How is it possible that a successful software company today doesn’t know its worth? A valuation is what other people think your business is worth. I’ve only ever been interested in what our company is worth to us.
Startups these days are bantered about as if they were in a fantasy football bracket. Did you hear Lyft raised another $150 million at a $2.5 billion valuation? But Uber got tossed another $2.8 billion at a $41.2 billion valuation! Then there are the companies barely off the ground getting VC backing with 25x valuations, despite having no product or business model.
Entrepreneurs by nature are competitive. But fundraising has become the sport in place of the nuts and bolts of building a sustainable business.
The last time I considered Basecamp’s valuation was nearly a decade ago. We’d been approached by dozens of VC firms looking to invest. But with a solid product, a growing consumer base, and increasing profitability, we didn’t entertain any offers.
Then, in 2006, I got an email from Jeff Bezos’s personal assistant. Jeff wanted to meet. I’d long admired him for what he was building at Amazon, and how he generally sees the world. I took the meeting.
After a visit to Seattle and a few more calls, Jeff bought a small piece of our company. I didn’t take the cash out of some fantastical desire to turn Basecamp into a rocket ship. Instead, his purchasing shares from me and my co-founder took a little risk off the table and gave us direct access to the brain of one of today’s greatest living entrepreneurs.
In the years since, we’ve been approached by nearly 100 private investors, VCs, and private equity firms. They want to put money into our company, but we don’t want it. It’s not hubris; it’s the cost that comes with the cash. I want to deliver a product that our customers want, not one that our investors want. I want to grow our company according to our timetable, not one dictated by a board. For many startups, funding has worked to their detriment — unnecessarily raised stakes, a path to unnaturally rapid growth. Venture capital is not free money.

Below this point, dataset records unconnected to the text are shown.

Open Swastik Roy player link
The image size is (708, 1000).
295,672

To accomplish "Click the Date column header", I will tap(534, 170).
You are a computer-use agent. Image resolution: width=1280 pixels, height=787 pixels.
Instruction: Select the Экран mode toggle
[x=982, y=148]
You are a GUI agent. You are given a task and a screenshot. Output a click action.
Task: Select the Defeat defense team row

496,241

Years ago, during the investment discussion with Jeff, we had to place a financial value on our company. The process of constructing a valuation was pretty silly, to be honest. We drew up charts, made some educated guesses, negotiated back and forth, and ultimately came up with a figure. We made it up, as everyone does. Let’s just admit it right now: Financial projections are big, fat guesses. They are best-case scenarios. Since they’re hypothetical, why not pull a number out of a hat?

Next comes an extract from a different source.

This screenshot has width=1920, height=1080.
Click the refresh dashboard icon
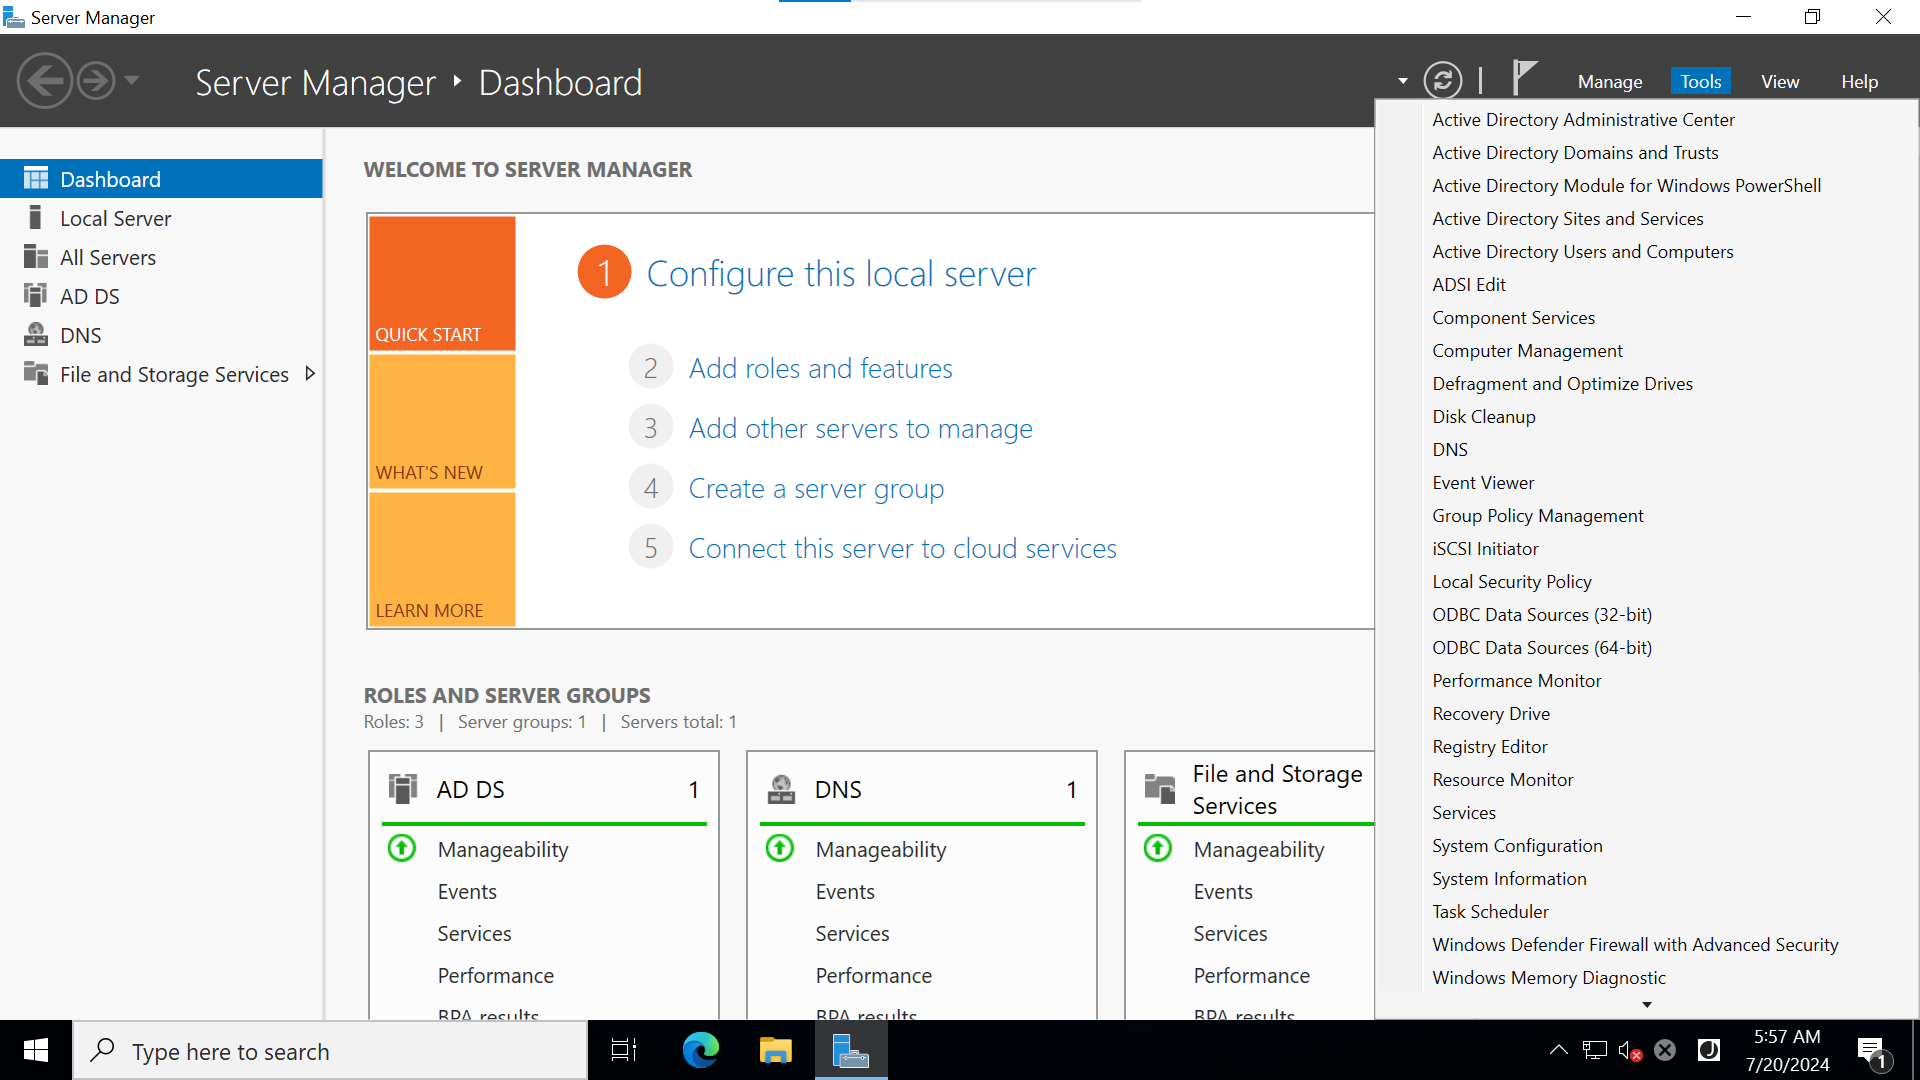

Jeff knows this. All investors know this. Yes, you can look at revenue and profit and multiples, but so many tech company projections these days aren’t based on anything real. They’re based on fantasy. And too often, the more profit you have, the lower your valuation is. Because nothing pops the valuation bubble like reality.

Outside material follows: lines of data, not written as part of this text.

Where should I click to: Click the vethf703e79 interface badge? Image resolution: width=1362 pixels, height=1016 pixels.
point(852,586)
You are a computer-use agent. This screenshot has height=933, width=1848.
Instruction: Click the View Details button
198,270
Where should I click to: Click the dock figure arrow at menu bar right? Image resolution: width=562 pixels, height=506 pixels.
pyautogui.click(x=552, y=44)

My not knowing how much our company is worth doesn’t affect our business on a daily basis. I know our revenue and our profit. I know how fast we respond to customer service inquiries and how many people signed up for Basecamp last week. Those are real numbers to me. A valuation is an invented number that ebbs and flows on the basis of how much someone else thinks you’re worth. It’s nothing more than a distraction.